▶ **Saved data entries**
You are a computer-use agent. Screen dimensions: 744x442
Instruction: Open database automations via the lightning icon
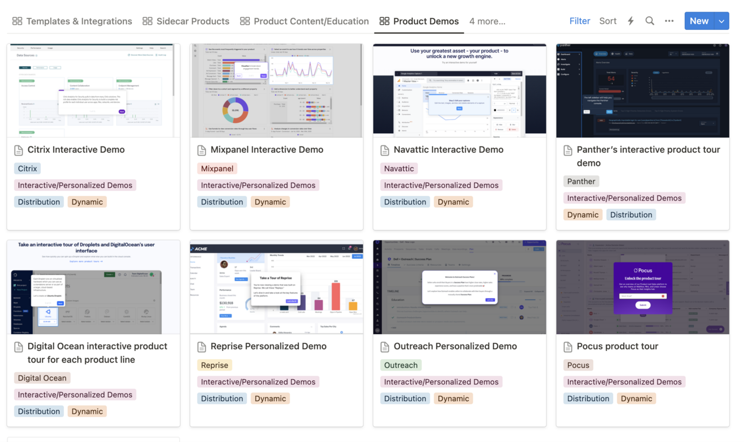pyautogui.click(x=630, y=21)
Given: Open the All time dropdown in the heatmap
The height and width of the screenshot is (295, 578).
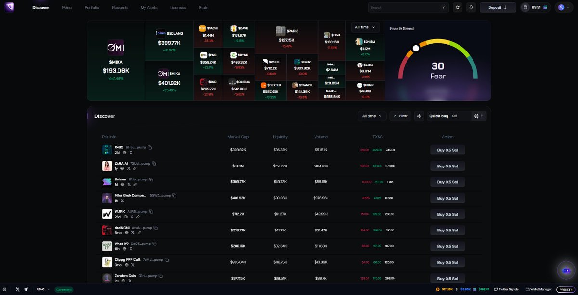Looking at the screenshot, I should 364,27.
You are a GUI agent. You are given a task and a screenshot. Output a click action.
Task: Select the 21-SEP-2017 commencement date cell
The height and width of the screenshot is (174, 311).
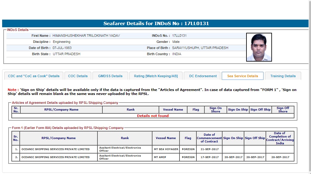tap(209, 149)
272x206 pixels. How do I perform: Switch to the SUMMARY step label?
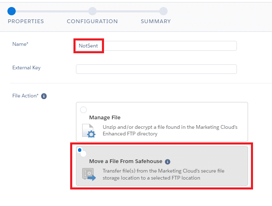pyautogui.click(x=156, y=21)
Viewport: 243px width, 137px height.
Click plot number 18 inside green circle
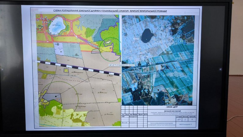pos(110,48)
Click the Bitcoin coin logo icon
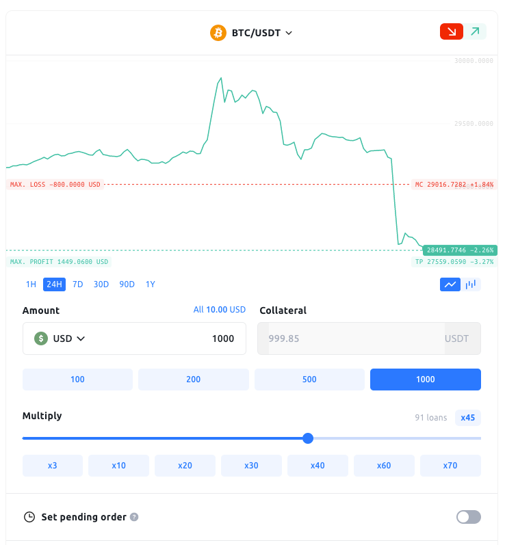The width and height of the screenshot is (505, 545). pyautogui.click(x=218, y=33)
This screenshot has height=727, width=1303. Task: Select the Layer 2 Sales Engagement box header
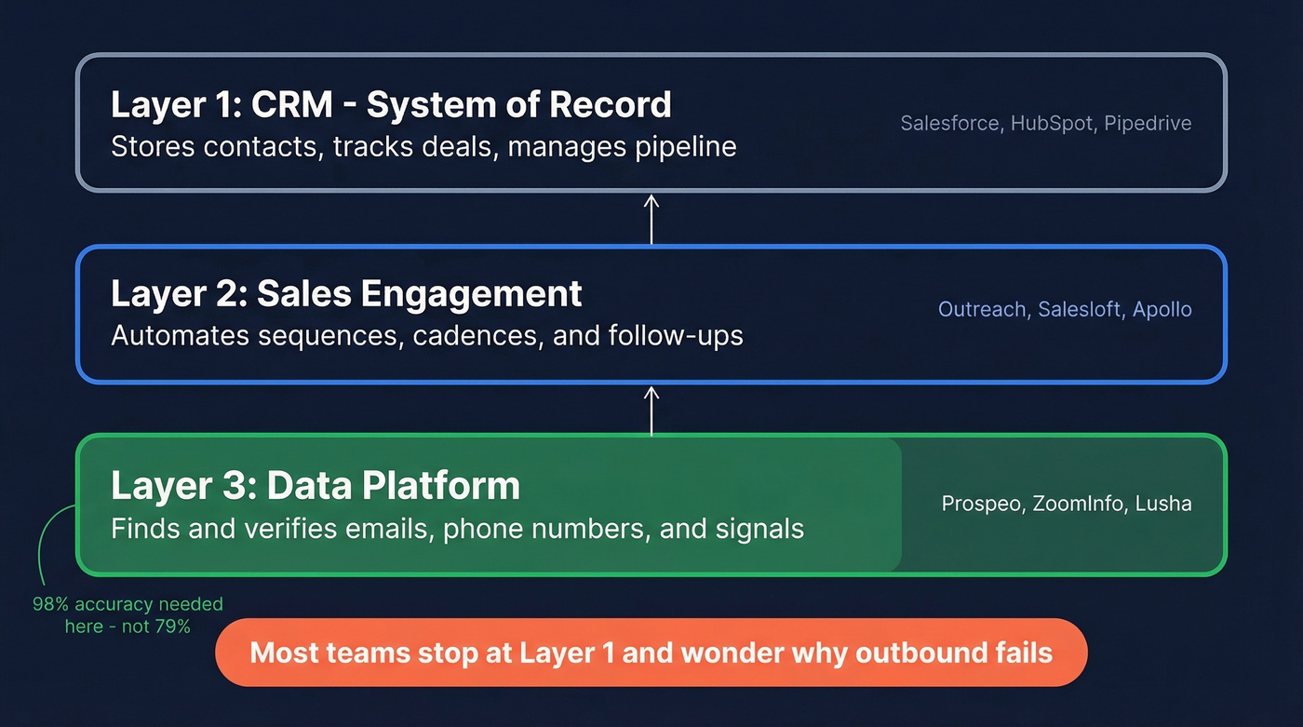346,293
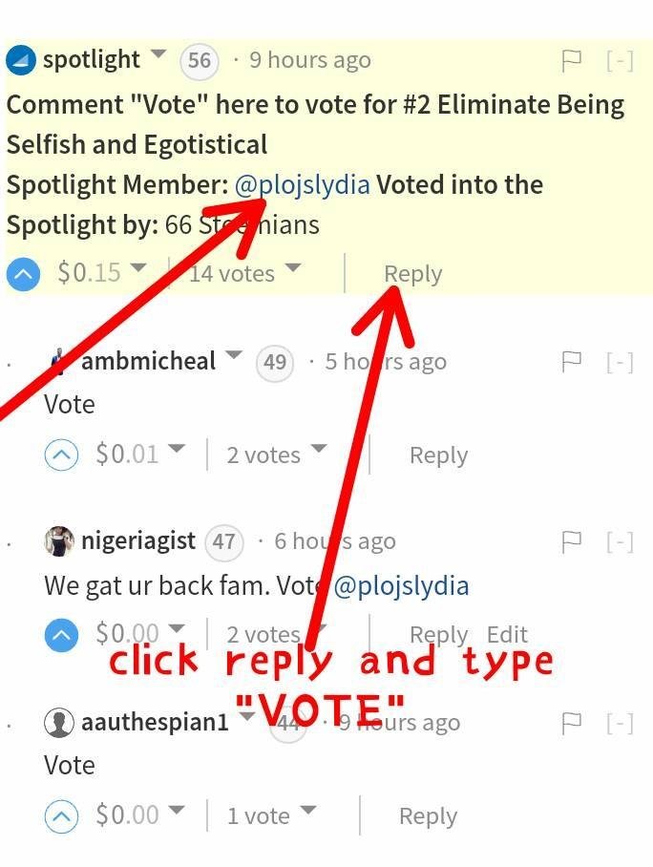Viewport: 653px width, 867px height.
Task: Flag aauthespian1's comment
Action: [x=571, y=723]

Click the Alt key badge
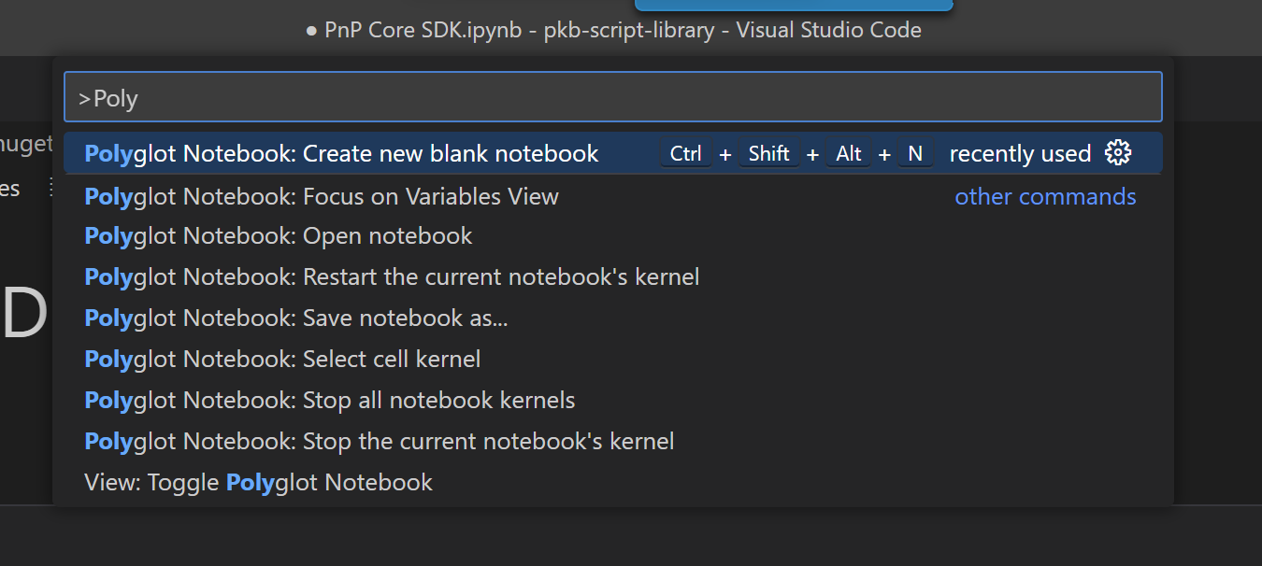tap(847, 154)
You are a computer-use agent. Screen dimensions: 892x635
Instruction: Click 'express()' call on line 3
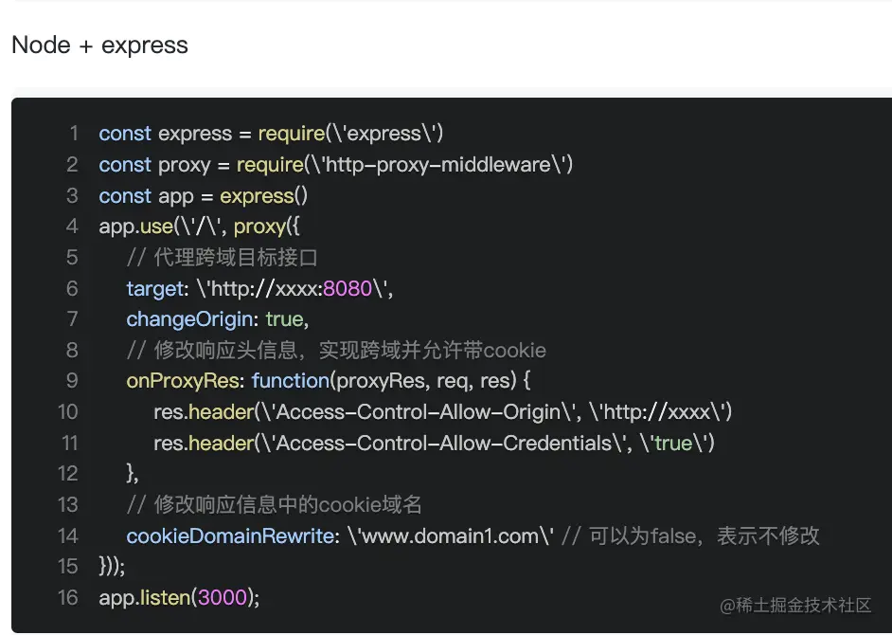(264, 196)
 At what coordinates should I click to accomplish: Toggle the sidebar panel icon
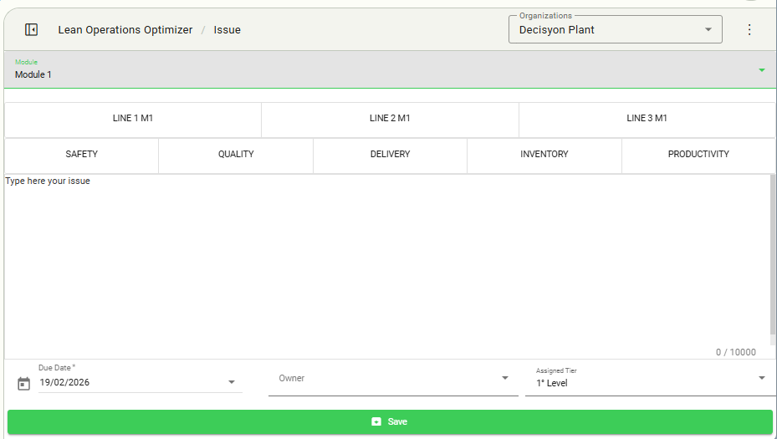31,30
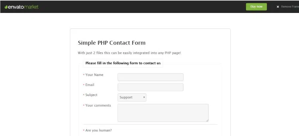This screenshot has width=299, height=136.
Task: Click the X icon beside Remove Frame
Action: click(278, 7)
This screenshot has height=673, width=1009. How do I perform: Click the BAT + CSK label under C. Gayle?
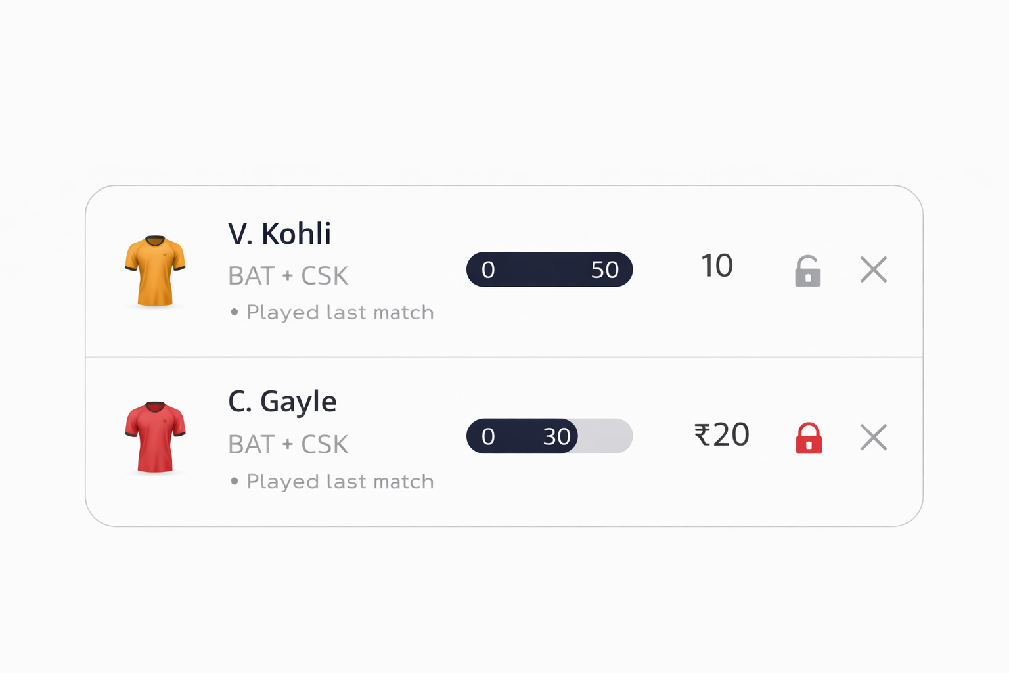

▶ **The task**
Copy out the lines of the entries word for word, starting at the line that contains "This screenshot has height=727, width=1303." and continuing through the end of the entries, with both ends included. Leave the pictures out of your answer.

▶ **Answer to the problem**
This screenshot has height=727, width=1303. Task: Select the Layer 2 Sales Engagement box header
346,293
Viewport: 653px width, 867px height.
Task: Flag aauthespian1's comment
Action: [x=571, y=723]

Click the Alt key badge
tap(847, 154)
You are a computer-use agent. Screen dimensions: 892x635
Instruction: Click 'express()' call on line 3
(264, 196)
 At what coordinates should I click to accomplish: Toggle the sidebar panel icon
31,30
This screenshot has width=299, height=136.
Task: Click the X icon beside Remove Frame
Action: click(278, 7)
This screenshot has height=673, width=1009. How do I perform: Click the BAT + CSK label under C. Gayle?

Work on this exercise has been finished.